Hard links are not really file types, but rather are simply
directory entries. A file with multiple hard links is a file whose
name appears in multiple directories. The name does not have to be
the same, as the reference to the same file is managed by the
operating system using the file's inode number (remember from last
month -- the file entry in a directory includes the file's inode
number, which is guaranteed to be unique within the same file
system). The actual number of hard links to a file are maintained in
the file's inode, so as new links get created, the link count is
incremented. The kernel can then track unlinks (to remove a file the
shell rm(2)
and rmdir(2)
commands actually
use the unlink(2)
system call) such that the kernel does
not really remove a file until the unlink results in a link count of
zero, which means that no other links to the file exist. If additional
file links exist, when an unlink to a file is executed the kernel will
simply remove the directory entry (providing the permissions allow for
the operation).
Creating hard links to directories is allowed only if the effective uid of the operation is root (superuser). As you can imagine, creating hard links to directories without careful thought could create some interesting directory traversal problems.
The ln(1)
command is used to create hard links.
sunsys> ls -li of.c 11294 -rw-r--r-- 1 jim staff 253 Mar 8 21:08 of.c sunsys> ln of.c ../oflink.c sunsys> ls -li of.c 11294 -rw-r--r-- 2 jim staff 253 Mar 8 21:08 of.c sunsys> ls -li ../oflink.c 11294 -rw-r--r-- 2 jim staff 253 Mar 8 21:08 ../oflink.c sunsys>
In the above example, we do a long listing, including the inode number of the file of.c. Note that the inode number is 11294 and there is only one link to the file (third column from the left is the link count). We then create a link to the of.c file in the parent directory and do another long listing of of.c, as well as the newly created link, oflink.c. Note that the link count goes up to two, and the inode number remains the same. We now have a file with two names, each of which appears in a different directory in the same file system. By definition, hard links cannot span file systems.

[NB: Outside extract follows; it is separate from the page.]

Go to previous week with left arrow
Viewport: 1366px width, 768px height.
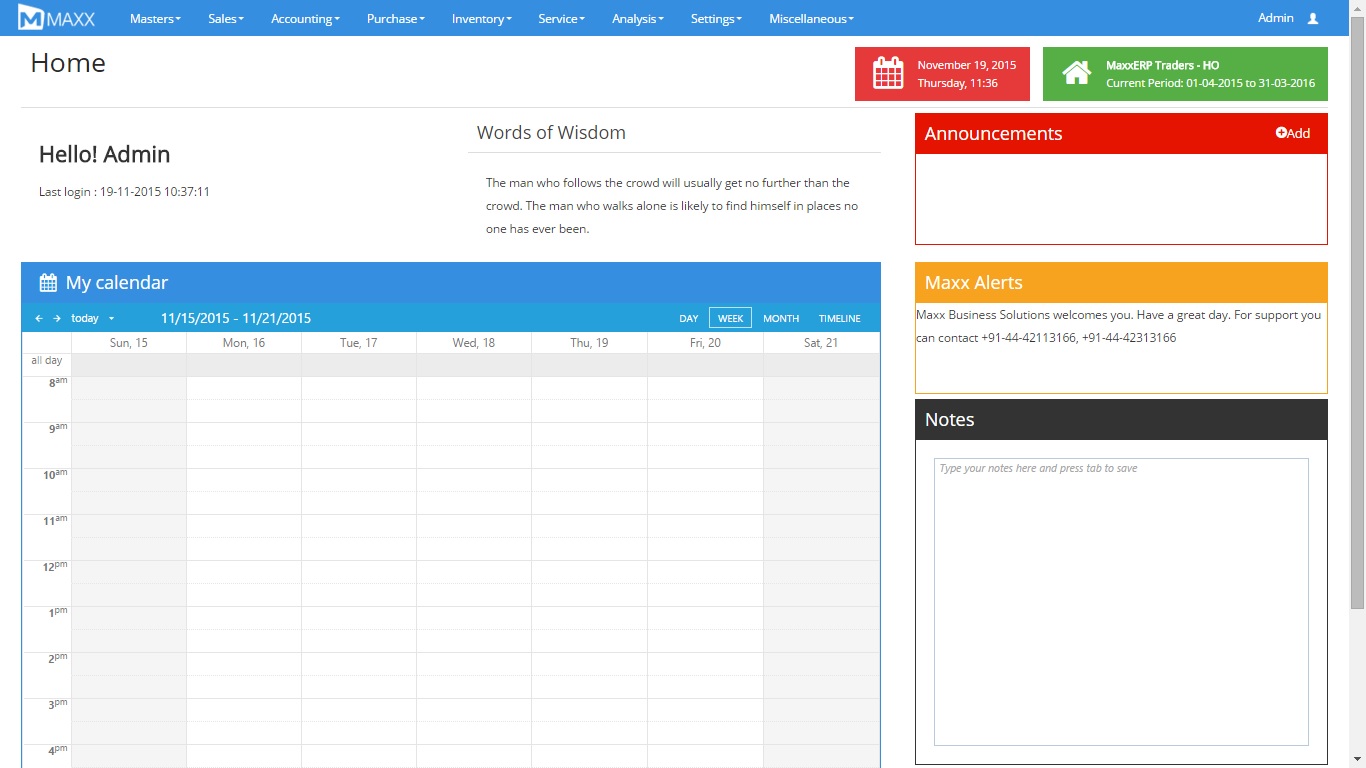point(39,319)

Symbolic links are a very different animal and are actual file
types. A symbolic link is logically a "pointer" to a file somewhere
else in a file system. Unlike hard links, symbolic links can
reference files in other file systems. Symbolic links are created
using the same ln(1)
command with the -s
command flag.
sunsys> ln -s files/files.p3 flink sunsys> ls -li flink 5651 lrwxrwxrwx 1 jim staff 14 Mar 3 22:16 flink -> files/files.p3 sunsys> ls -li files/files.p3 11284 -rwxr-xr-x 1 jim staff 3680 Mar 3 22:11 files/files.p3 sunsys>
In the above example, we create a symbolic link to the file
files/files.p3 called flink. Taking a look at the
flink, we see that the ls -li flink
output
properly identifies flink as a symbolic link with an "l" in
the left-most column of the mode field. Also, the symbolic link has
a different inode number, 5651, than the file it is linked to,
files.p3, inode number 11284.
Solaris provides "fast" symbolic links. Remember, every file in the file system has a corresponding inode. The file's inode contains, among other things, two arrays used to point to the data blocks that contain the body of the file (the file's actual data). The first array, called ic_db, has 12 locations for storing disk block addresses. The second array, ic_ib, is for indirect addresses (blocks that contain pointers to blocks) and has three locations. Since a disk block address occupies four bytes, the combined space available in both arrays is (12 x 4) + (3 x 4) = 60 bytes. Both arrays are contiguous in the inode, so the 60 available bytes is addressable from the first array's location. The actual size Solaris allows for a fast symbolic link is 56 bytes, allowing room for a null terminator on the path name stored.
When a symbolic link is created, the system checks to see if the link size, the size of the character string that represents the link name (the pathname), is 56 bytes or less. If it is, the link name can be stored right in the inode in the space allocated for the disk block address arrays. This speeds up symbolic link references considerably because the kernel does not have to traverse a disk address pointer and fetch a disk block to get the link name -- it will get the name from the inode. The kernel maintains a flag field in the inode. One of the possible flag bits, IFASTSYMLNK, is used to indicated that the file described by the inode is a fast symbolic link. The file mode field in the inode, where the type of file is stored, will be IFLNK, which identifies the file type as a symbolic link. Remember, not all symbolic links are fast symbolic links; the pathname must meet the aforementioned size criteria. That's why the flag is needed.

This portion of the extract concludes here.